10 menit kemudian, Andrian keluar dari kamar mandi dengan segar. Ia celingak-celinguk mencari Ara, setelah melihat Ara sedang ngobrol sama paman, Andrian langsung menghampirinya.

"Eh Nak, udah selesai mandinya, sini, paman mau ngomong sesuatu sama kalian berdua," ujar paman yang dibalas anggukan oleh Andrian.

"Jadi, mertua kamu berpesan kemaren pada Paman, ia meminta tolong dengan sangat pada kamu untuk jagain Ara, karena katanya, almarhumah sangat percaya dengan Nak Andrian. Dari dulu Ara trauma dengan laki-laki, tapi semenjak menikah dengan kamu, Ara sudah banyak berubah. Almarhumah juga berpesan se marah apapun kamu sama Ara, tolong jangan bentak dia," terang paman panjang lebar membuat Andrian langsung terdiam seperti patung, sedangkan Ara tatapannya kosong dan air matanya terus berjatuhan.

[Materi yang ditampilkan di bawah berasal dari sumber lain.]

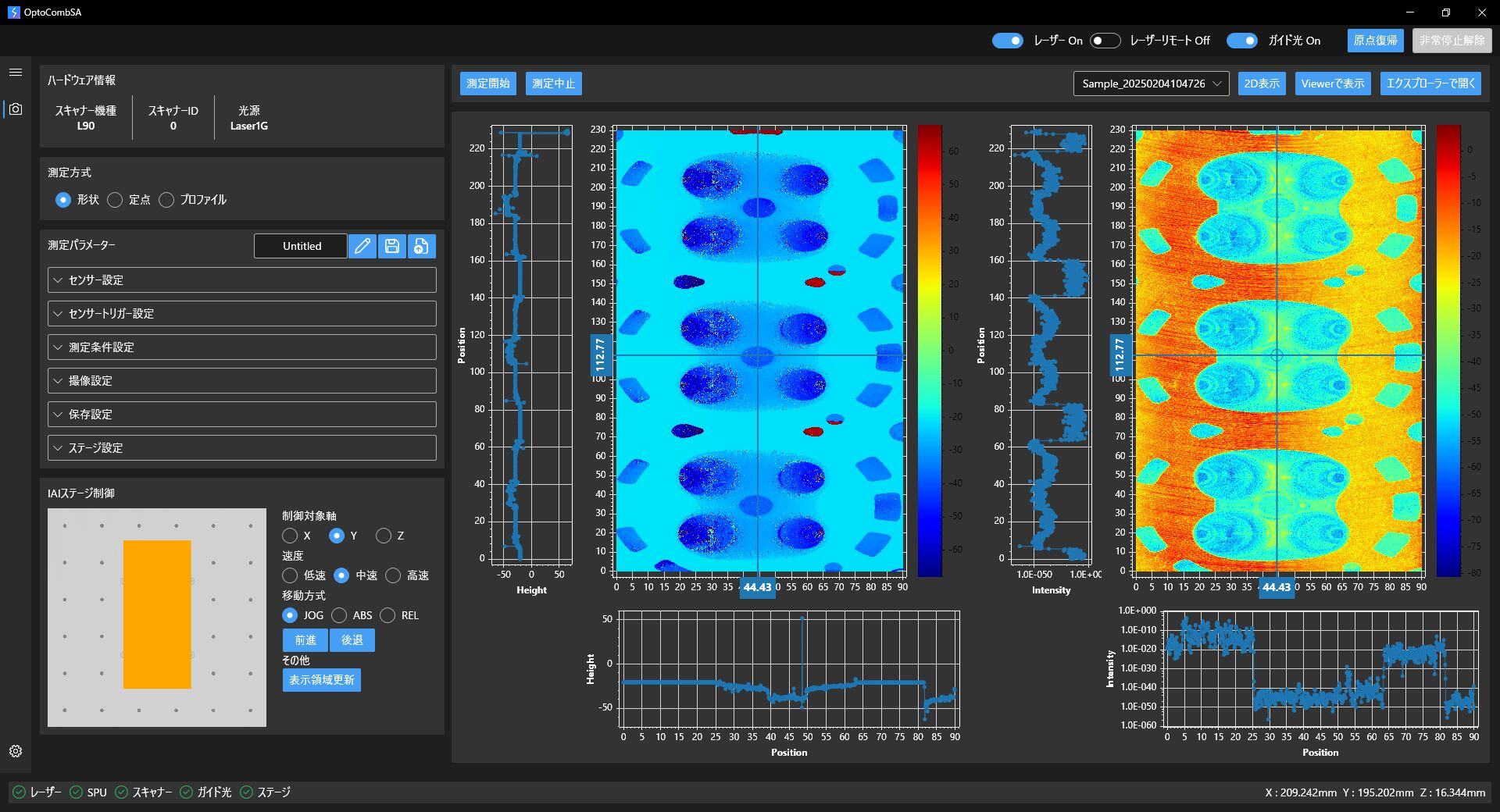The width and height of the screenshot is (1500, 812).
Task: Enable the レーザーリモート switch
Action: [1105, 41]
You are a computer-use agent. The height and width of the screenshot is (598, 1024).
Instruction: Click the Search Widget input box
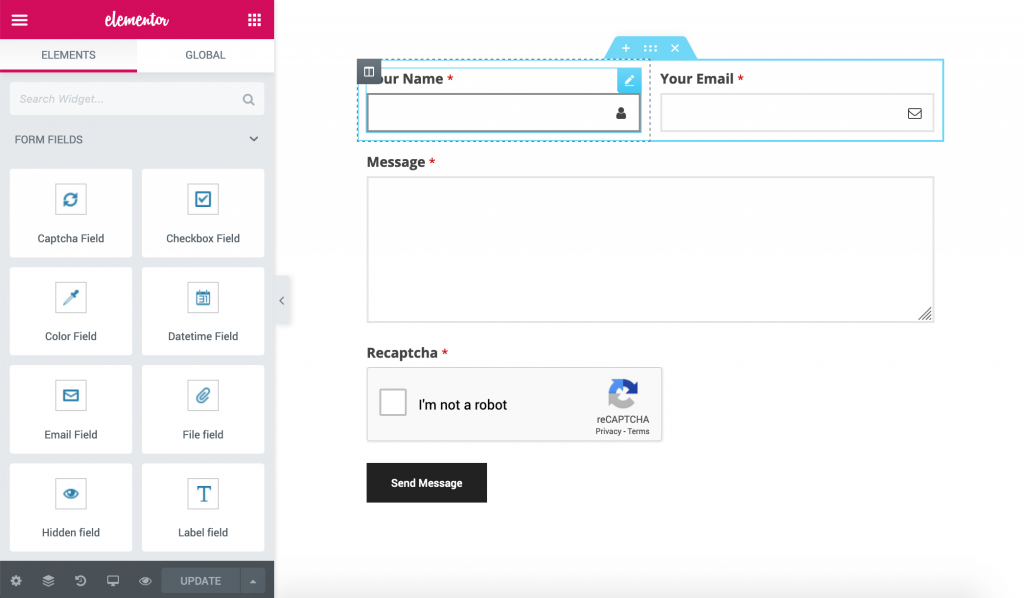click(130, 99)
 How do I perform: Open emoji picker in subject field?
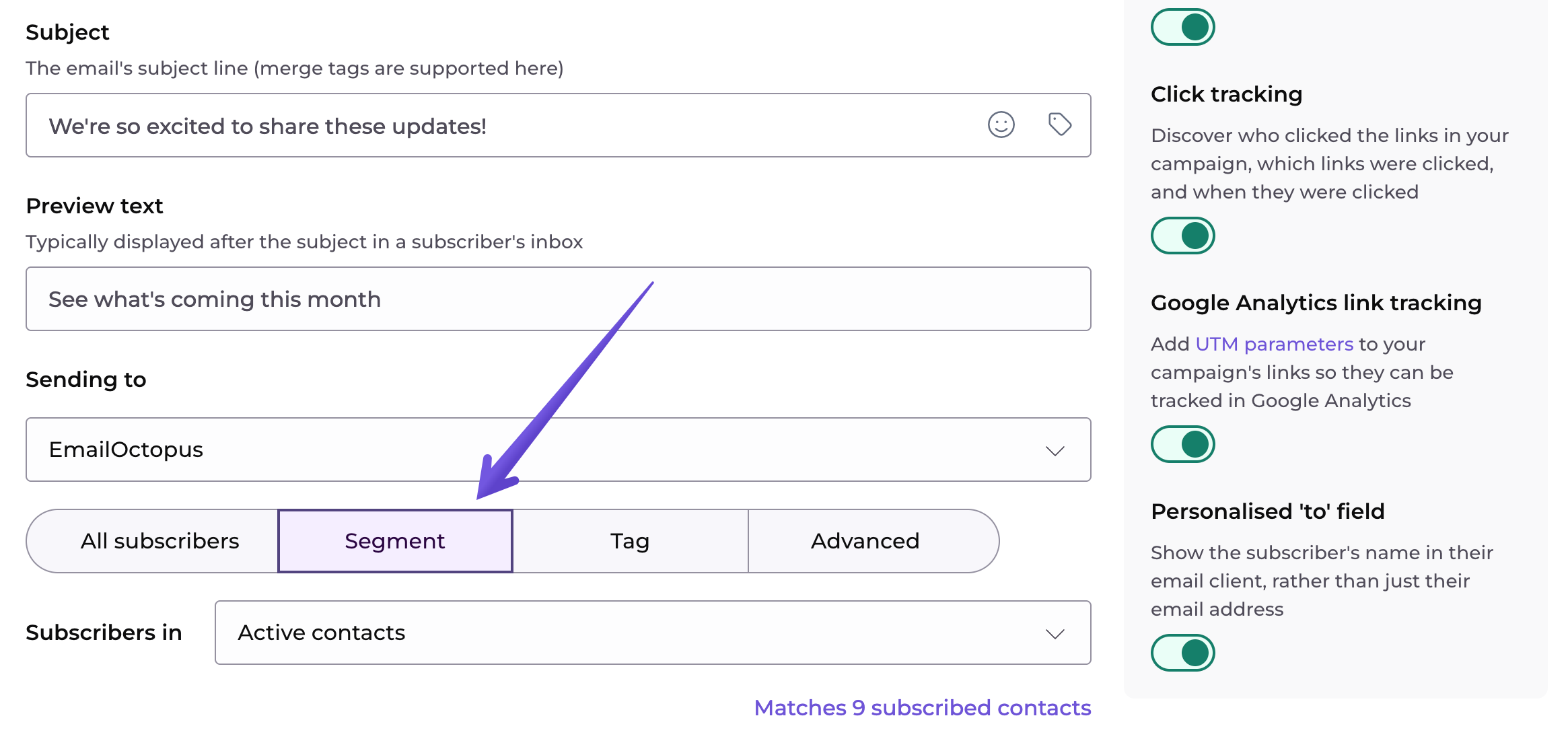click(1001, 125)
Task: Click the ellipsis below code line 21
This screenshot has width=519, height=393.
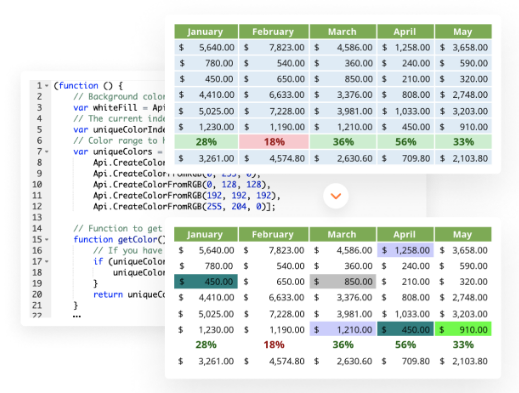Action: click(x=77, y=316)
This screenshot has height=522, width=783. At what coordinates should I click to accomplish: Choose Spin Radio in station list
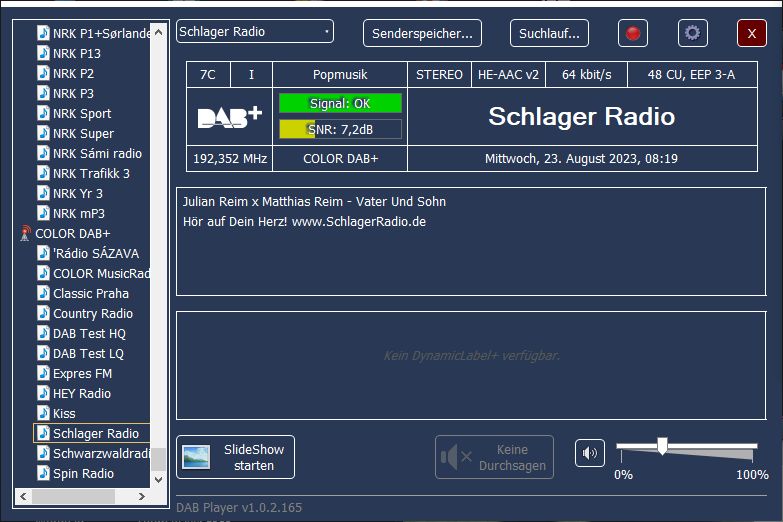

"Dan untuk kamu Ara, Mak kamu bilang, jangan terlalu sedih kalau beliau sudah nggak ada. Almarhumah tahu Ara sangat sayang sama beliau, itulah sebabnya Mak kamu datang ke sini untuk berobat sekalian menjenguk paman, sebenarnya penyakit jantung Mak kamu makin parah, tapi almarhumah tidak ingin melihat kesedihan di wajah putrinya makanya ia memaksa paman untuk merahasiakan ini semua dari kamu dan suamimu," lanjut paman membuat Ara semakin sesenggukan.

Ara tidak tahu harus berbuat apa, ia hanya menangis dan menyesal karena tidak mengetahui kondisi Maknya sendiri.

"Paman, Ara anak yang durhaka ya? Tidak mengetahui apa yang di derita oleh Mak, yang Ara tahu hanya kuliah dan ketawa-ketawa. Sedangkan Mak harus berjuang diambang Kematian," sesal Ara, paman langsung menggeleng.

"Tidak sayang, kamu anak yang baik, Mak kamu selalu bilang kamu hanya kekurangan kasih sayang, itulah sebabnya Mak kamu nggak mau lihat kamu sedih,"

"Tapi, pam-,"

"Shut ... Udahlah Nak, jangan menyalahkan dirimu terlalu berlebihan, lebih baik sekarang banyakin do'a untuk almarhumah," nasehat paman yang dibalas anggukan oleh Ara.

Sedangkan Andrian, sedari tadi ia terus memperhatikan Ara, baru kali ini ia melihat Istrinya begitu sedih dan terpukul. Ditanya soal menyesal, pasti Andrian menyesal, tapi sekarang bukan waktu yang tepat, Andrian bahkan tidak tahu lagi bagaimana cara membujuk Ara.